7. Reasoning, Memory, and Visual Chain-of-Thought

Going beyond search and alignment, new approaches incorporate external reasoning signals. VChain leverages large multimodal models (e.g., GPT-4o) to produce a chain of "visual thoughts" (keyframes and textual descriptions), which serve as anchor points for sparse, LoRA-based fine-tuning of pre-trained video generators at inference time (Huang et al., 6 Oct 2025). This method introduces strong, physically and causally grounded supervision at critical junctures without requiring dense annotation or retraining, enhancing multi-step event synthesis, temporal coherence, and causal consistency in video generation.

Techniques like TTOM (Test-Time Optimization and Memorization) augment this approach with a streaming, parametric memory mechanism to store and reuse per-prompt optimizations, further disambiguating compositional world knowledge from the generative process. In compositional scenarios—spanning motion, numeracy, and spatial relation—TTOM improves key benchmarks and demonstrates the feasibility of online adaptation and continual refinement (Qu et al., 9 Oct 2025).

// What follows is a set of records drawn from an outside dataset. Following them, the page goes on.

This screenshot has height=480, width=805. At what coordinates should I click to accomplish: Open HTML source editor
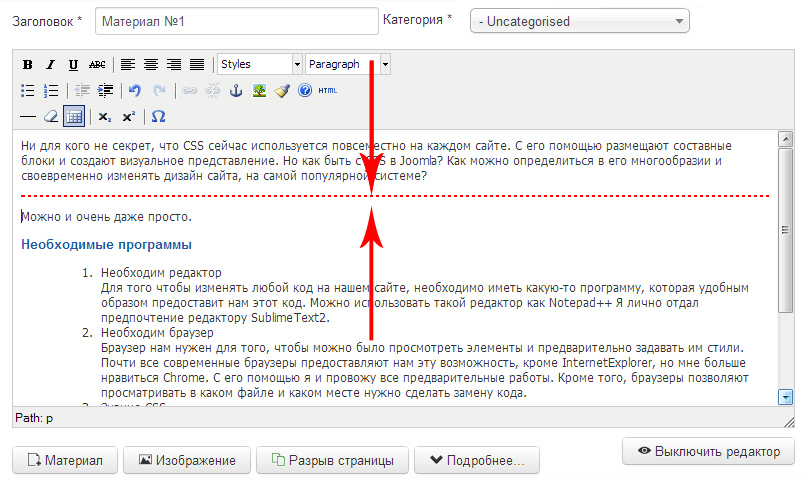pos(327,90)
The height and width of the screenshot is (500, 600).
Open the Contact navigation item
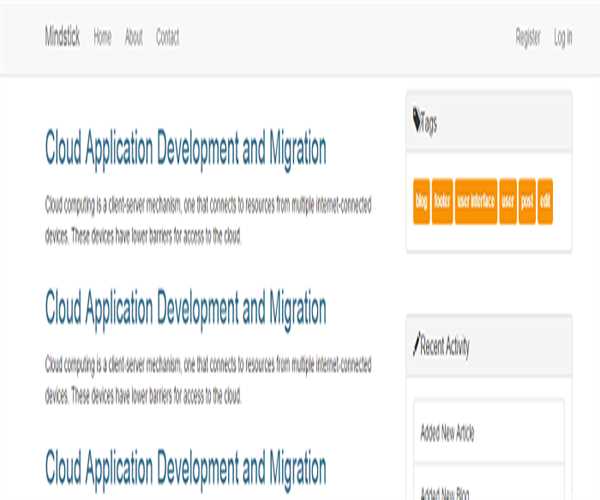tap(168, 38)
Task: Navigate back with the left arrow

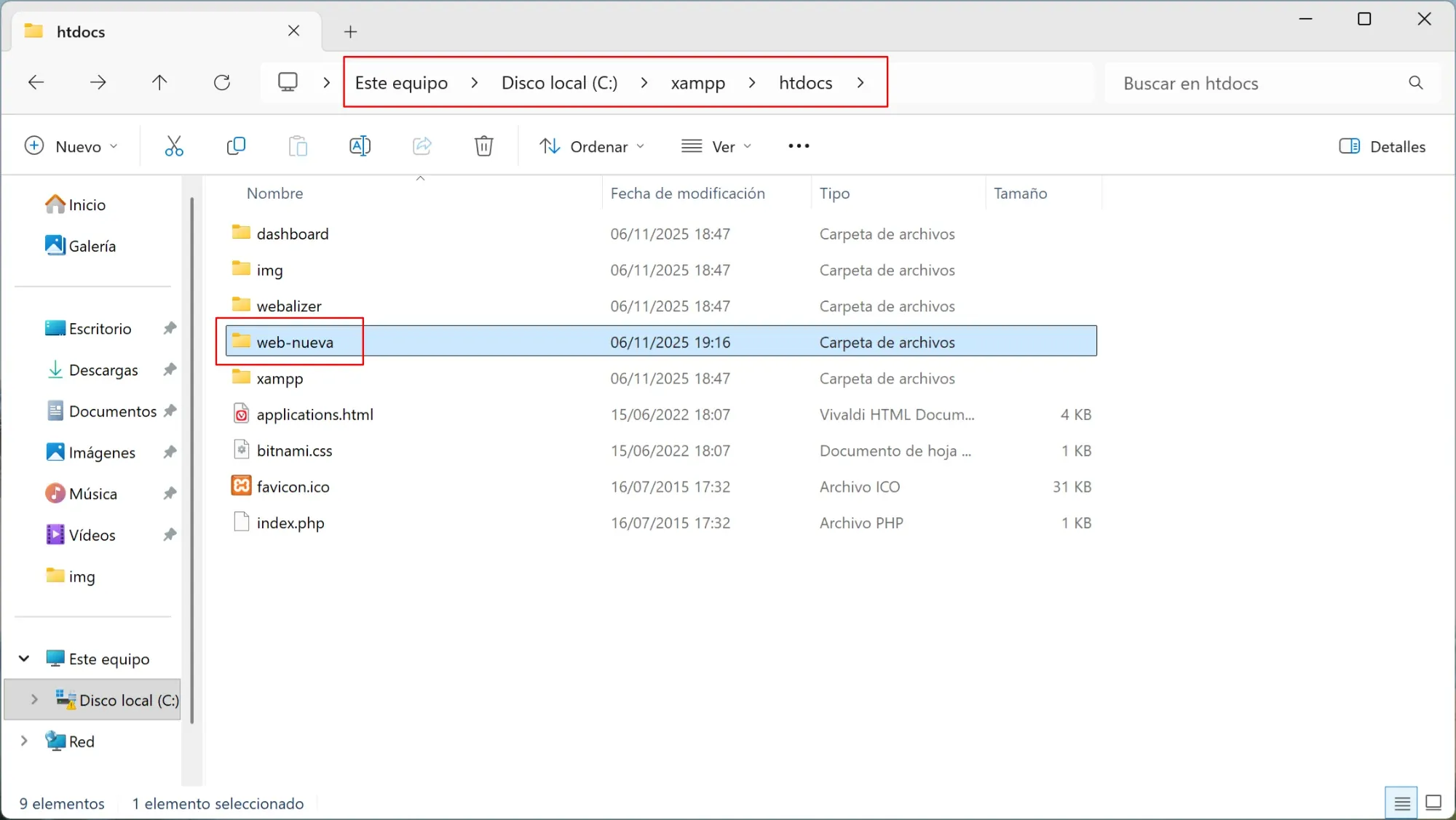Action: click(36, 83)
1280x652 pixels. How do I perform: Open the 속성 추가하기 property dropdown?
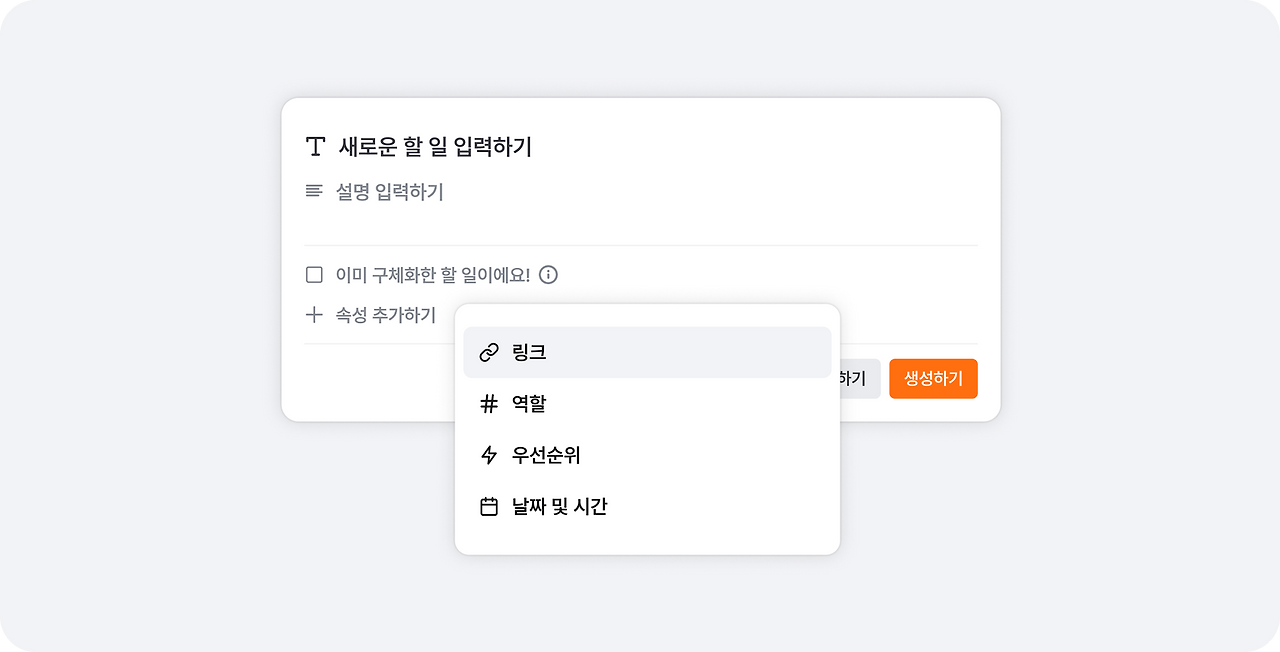[385, 315]
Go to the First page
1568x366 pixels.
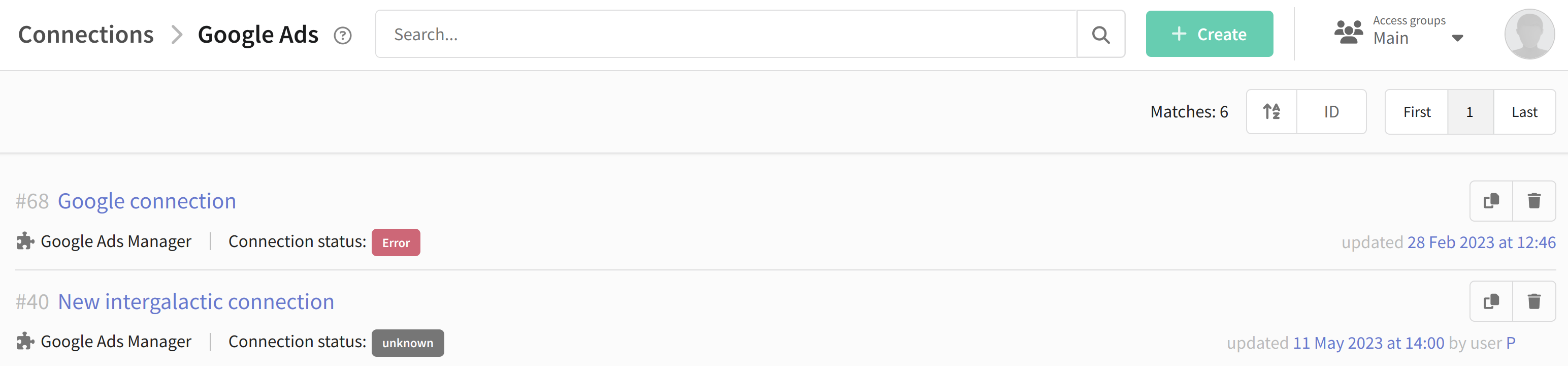point(1417,111)
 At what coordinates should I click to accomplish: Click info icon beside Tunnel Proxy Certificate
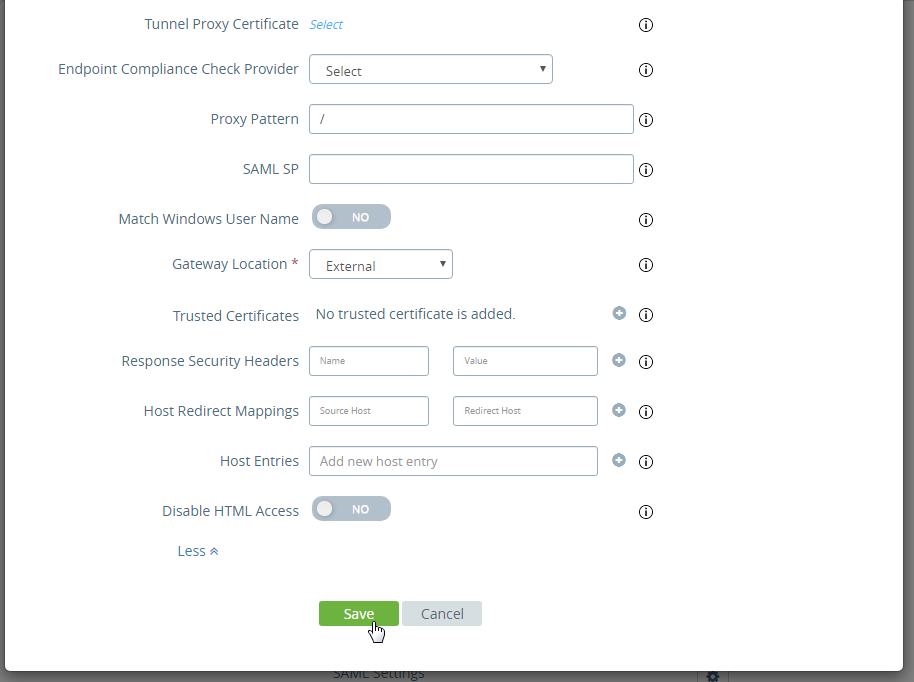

Inference-time optimization in visual generation integrates model-centric architectural advances, search-based computational strategies, reward-guided alignment, reinforcement learning, and memory mechanisms to deliver outputs that are higher in quality, better aligned to complex constraints, safer, and more computationally efficient. Its methods are highly modular, training- and model-agnostic, and often compatible with a wide range of visual generation paradigms, including but not limited to autoregressive transformers, diffusion models, and flows. The field underscores a critical shift from static, parameter-centric improvement to dynamic, adaptable, and context-sensitive optimization at generation time, bridging the gap between theoretical capability and practical deployment—across image, video, and multimodal content.